A Lucera Giovanni e Raffaele coppia gay e felice

  

di ANNA LANGONE

Chi li conosce dice: «Sono bellissimi». E Giovanni e Raffaele, coppia gay, hanno aggiunto alla bellezza anche quella serenità interiore che migliora la vita. Non senza difficoltà, ovvio, quegli scogli iniziali che Raffaele definisce «l’epopea». Ora lavorano insieme a Lucera, in un salone di parrucchiere-estetista dove c’è anche la sorella di Raffaele. Dodici ore intense ogni giorno fra phon e lacca per rendere belle le donne che, in molti casi, diventano anche loro amiche. «Difficoltà ad essere accettati in paese? Non direi – racconta Giovanni – chi ci conosce ci ha vissuto giorno per giorno, ha visto la nostra storia nascere e svilupparsi insieme a noi e accettarci è stato naturale. Poi le nostre clienti vedono che siamo professionali e ci scelgono anche per questo».

Giovanni, 35 anni, è l’anima poetica della coppia: sminuisce le sofferenze pure vissute per rivelarsi, a trent’anni suonati, alla famiglia. «L’hanno saputo da altri – dice soltanto – io già prima me ne ero andato per quattro anni a Bologna dove vivevo con un compagno. Loro immaginavano ma non mi dicevano niente. Poi, quando ho conosciuto Raffaele, facevo il pendolare tutti i giorni da San Severo a Lucera per stare con lui e i miei sono venuti a sapere di noi».

«Non è stato semplice – dice Raffaele – sua madre soffriva molto e io l’ho lasciato libero di scegliere, anche se tenevo moltissimo a lui. Per me è stato diverso, per me niente al mondo ormai è difficile: ai miei l’ho detto a 17 anni e me ne sono andato a lavorare in Toscana. Poi sono tornato, per aiutare la famiglia in un momento di difficoltà e i nostri rapporti ora sono ottimi».

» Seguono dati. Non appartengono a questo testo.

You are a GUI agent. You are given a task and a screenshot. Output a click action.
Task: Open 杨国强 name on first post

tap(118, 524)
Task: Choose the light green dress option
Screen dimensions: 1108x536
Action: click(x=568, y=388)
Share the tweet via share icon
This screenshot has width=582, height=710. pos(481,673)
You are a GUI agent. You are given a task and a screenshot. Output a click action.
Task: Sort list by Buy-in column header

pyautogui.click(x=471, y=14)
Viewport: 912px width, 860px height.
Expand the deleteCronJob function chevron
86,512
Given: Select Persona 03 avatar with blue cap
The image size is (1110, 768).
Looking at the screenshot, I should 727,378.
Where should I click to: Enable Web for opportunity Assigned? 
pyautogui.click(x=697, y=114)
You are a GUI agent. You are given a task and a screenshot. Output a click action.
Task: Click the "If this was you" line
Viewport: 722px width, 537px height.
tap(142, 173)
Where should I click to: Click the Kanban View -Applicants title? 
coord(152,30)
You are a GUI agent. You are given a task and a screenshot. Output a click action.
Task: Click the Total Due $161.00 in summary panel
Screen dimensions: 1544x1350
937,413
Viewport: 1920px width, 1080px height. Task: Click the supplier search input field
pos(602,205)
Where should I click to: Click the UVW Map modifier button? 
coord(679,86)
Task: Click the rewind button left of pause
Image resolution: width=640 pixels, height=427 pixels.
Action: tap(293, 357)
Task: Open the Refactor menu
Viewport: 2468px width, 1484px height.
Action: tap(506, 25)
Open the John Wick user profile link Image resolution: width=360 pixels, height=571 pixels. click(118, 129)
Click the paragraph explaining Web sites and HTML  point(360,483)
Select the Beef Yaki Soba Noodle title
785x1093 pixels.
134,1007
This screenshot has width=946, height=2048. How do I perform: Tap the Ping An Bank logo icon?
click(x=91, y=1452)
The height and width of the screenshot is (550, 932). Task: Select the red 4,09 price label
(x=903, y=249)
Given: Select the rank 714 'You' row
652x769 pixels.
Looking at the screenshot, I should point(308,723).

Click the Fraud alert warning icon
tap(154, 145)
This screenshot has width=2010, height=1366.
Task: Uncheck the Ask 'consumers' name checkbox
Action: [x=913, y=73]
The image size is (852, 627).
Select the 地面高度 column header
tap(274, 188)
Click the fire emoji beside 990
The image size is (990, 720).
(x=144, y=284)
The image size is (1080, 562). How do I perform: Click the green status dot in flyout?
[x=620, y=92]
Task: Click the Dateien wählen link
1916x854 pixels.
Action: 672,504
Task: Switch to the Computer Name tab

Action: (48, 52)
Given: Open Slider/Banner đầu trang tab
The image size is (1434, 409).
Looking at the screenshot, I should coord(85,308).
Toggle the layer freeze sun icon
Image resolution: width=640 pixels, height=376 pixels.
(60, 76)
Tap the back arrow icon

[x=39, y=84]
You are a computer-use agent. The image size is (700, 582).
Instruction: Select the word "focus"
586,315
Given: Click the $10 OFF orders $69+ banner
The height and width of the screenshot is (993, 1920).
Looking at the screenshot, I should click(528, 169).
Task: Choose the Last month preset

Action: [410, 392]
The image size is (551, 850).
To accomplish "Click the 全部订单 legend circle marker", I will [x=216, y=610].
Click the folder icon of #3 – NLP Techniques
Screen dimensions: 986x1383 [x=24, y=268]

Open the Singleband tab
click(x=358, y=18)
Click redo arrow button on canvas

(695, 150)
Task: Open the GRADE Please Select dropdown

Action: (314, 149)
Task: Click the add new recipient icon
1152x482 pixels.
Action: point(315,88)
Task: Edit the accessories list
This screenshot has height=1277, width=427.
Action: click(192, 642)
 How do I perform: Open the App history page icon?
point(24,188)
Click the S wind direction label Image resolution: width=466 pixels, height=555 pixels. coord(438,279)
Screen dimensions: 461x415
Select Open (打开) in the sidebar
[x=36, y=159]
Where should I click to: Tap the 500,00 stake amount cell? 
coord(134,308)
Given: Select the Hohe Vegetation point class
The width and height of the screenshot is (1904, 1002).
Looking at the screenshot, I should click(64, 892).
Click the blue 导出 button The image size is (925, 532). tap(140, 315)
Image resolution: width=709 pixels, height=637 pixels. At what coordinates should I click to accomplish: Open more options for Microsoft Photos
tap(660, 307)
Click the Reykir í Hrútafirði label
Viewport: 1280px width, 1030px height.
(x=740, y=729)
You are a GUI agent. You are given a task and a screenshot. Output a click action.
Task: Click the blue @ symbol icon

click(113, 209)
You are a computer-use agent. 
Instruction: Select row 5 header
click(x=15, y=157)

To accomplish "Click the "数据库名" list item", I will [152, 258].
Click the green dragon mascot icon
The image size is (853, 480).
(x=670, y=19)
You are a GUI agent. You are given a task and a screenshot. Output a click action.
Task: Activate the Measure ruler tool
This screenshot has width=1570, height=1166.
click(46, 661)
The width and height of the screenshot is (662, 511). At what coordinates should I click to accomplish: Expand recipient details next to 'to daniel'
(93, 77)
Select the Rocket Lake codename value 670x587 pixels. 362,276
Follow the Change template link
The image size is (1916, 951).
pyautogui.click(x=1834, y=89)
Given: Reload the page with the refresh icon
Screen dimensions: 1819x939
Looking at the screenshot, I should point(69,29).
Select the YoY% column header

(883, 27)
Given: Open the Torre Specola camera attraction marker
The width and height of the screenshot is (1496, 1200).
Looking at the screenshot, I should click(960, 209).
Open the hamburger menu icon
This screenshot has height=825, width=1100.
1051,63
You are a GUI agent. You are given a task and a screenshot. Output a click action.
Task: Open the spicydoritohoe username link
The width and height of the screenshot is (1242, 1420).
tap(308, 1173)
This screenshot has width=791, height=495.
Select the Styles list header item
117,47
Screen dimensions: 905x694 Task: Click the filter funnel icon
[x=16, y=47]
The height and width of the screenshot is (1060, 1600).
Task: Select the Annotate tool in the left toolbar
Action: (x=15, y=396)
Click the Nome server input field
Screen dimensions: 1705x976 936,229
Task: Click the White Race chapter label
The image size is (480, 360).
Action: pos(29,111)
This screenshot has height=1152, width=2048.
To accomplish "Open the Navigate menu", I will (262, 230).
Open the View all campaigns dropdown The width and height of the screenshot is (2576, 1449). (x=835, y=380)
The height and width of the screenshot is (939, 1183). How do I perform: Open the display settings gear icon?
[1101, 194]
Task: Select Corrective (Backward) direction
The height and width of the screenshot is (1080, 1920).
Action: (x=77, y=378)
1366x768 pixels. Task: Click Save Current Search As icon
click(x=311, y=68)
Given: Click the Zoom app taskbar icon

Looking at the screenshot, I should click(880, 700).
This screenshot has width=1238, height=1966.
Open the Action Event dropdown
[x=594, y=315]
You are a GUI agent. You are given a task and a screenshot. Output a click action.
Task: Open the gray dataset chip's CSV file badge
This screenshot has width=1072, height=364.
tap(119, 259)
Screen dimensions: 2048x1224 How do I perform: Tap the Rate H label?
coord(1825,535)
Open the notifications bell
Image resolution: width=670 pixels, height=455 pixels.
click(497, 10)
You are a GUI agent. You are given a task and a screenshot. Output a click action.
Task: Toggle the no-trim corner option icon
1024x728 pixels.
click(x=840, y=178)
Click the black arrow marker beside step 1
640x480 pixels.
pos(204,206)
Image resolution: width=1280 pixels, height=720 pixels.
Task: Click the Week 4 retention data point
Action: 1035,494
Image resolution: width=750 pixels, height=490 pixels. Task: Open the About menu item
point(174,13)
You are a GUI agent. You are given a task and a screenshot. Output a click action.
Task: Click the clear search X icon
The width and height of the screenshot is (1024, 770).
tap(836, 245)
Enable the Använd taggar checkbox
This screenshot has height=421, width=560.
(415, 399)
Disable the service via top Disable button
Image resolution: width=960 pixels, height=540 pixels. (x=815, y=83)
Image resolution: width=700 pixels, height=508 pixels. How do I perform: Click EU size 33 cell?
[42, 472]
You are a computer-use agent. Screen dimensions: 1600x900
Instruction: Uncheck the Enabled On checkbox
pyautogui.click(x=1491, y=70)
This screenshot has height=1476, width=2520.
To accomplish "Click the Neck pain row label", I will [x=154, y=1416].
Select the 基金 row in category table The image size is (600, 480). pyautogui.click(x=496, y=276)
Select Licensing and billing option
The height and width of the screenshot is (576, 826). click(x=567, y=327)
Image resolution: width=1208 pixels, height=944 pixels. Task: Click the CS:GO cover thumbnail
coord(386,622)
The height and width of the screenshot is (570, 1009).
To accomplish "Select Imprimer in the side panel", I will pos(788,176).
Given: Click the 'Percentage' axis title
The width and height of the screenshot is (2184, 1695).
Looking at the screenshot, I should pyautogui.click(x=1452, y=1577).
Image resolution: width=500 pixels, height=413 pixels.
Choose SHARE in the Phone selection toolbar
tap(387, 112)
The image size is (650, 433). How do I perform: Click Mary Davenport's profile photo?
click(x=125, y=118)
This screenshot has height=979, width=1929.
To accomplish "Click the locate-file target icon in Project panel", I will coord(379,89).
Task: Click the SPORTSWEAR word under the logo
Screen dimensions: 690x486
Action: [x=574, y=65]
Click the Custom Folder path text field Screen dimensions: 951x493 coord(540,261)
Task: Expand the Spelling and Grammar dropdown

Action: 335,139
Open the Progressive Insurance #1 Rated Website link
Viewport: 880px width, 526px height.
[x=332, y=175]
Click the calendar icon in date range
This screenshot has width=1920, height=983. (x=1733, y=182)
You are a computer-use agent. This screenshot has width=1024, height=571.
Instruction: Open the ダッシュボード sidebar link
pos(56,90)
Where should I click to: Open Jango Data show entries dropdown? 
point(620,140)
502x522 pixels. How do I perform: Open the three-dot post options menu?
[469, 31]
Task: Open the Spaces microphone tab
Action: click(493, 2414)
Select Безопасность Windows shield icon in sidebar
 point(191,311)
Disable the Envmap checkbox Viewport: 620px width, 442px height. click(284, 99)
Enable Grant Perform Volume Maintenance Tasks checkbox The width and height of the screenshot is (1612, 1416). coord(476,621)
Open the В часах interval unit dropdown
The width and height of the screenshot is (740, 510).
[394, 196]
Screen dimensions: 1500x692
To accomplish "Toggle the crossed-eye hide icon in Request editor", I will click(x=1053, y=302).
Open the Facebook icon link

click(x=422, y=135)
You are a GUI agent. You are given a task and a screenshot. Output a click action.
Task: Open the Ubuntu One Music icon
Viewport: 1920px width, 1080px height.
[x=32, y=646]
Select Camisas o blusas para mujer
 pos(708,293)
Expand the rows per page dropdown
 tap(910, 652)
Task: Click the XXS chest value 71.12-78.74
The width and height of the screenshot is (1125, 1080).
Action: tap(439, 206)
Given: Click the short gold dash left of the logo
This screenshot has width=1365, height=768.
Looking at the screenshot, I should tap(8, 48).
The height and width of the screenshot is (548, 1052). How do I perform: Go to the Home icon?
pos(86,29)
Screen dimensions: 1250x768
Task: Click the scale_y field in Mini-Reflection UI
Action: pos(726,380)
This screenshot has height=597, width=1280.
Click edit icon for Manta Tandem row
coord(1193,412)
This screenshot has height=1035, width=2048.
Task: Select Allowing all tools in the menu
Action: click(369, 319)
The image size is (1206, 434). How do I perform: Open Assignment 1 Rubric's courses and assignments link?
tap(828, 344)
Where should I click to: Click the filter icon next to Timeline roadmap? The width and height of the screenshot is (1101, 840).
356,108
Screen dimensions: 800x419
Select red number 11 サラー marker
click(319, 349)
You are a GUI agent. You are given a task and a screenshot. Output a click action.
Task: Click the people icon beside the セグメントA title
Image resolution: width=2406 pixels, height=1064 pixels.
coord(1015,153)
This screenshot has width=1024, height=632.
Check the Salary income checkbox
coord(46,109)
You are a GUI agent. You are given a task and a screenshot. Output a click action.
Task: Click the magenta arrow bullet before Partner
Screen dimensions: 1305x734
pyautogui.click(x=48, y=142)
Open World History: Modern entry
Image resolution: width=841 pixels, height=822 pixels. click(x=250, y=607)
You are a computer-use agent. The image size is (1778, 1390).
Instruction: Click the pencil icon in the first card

Proprio la famiglia di Raffaele ha dato alla coppia la casa che condividono, un punto d’arrivo e di completamento nella condivisione della vita. Un luogo dove Giovanni e Raffaele vivono la quotidianità di tutte le altre coppie, tra cucina, spesa, bucati «Io ho la bestia nera delle lavatrici – confida Giovanni – sbaglio il dosaggio dei detersivi, un disastro. Per il resto ce la caviamo bene: io ho lavorato negli alberghi e so cucinare, Raffaele invece è anche naturopata e si porta dietro la cucina toscana con le sue zuppe di cereali. Una bella parmigiana però non ce la facciamo mancare, anche se stiamo attenti alla linea».

«Il giudizio degli altri non mi tocca – dice sicuro Raffaele – ciò che ho vissuto mi ha corazzato. Ora lavoro, ho la casa a cui pensare e altre incombenze… Sono come sono e sono quello che faccio: a qualcuno non sta bene? Non m’importa nulla».

Queste sue certezze, Raffaele le porta anche all’Agedo e al Comitato promotore dell’Arcigay: «Io vado lì per aiutare, se posso, non per essere aiutato. Ho imparato che non bisogna mostrare la propria debolezza, perchè è su quella che si attacca la cattiveria degli altri, la volontà di infierire». «Stiamo davvero bene – interviene Giovanni – e non ci mancano le smancerie che altre coppie, gay ed etero, fanno in pubblico. A me, ad esempio, non piacciono queste esibizioni: la nostra intimità la viviamo a casa, in privato. Certo, lavorando insieme ci basta uno sguardo per capirci e chi ci circonda lo percepisce. Magari qualche volta scappa una carezza, ma nulla di più…».

Eppure c’è un gesto, semplice quanto importante che Giovanni vorrebbe fare sempre con il suo Raffaele: «Camminare mano nella mano… ma non si può». Però una pazzia l’hanno fatta per poter passeggiare come una qualunque coppia: «Siamo andati in Spagna – dice Giovanni – e lì camminavamo tenendoci per mano. Bellissimo». E’ l’unica concessione al romanticismo: al matrimonio non pensano affatto «E’ un di più. Per ora – dicono – va bene così».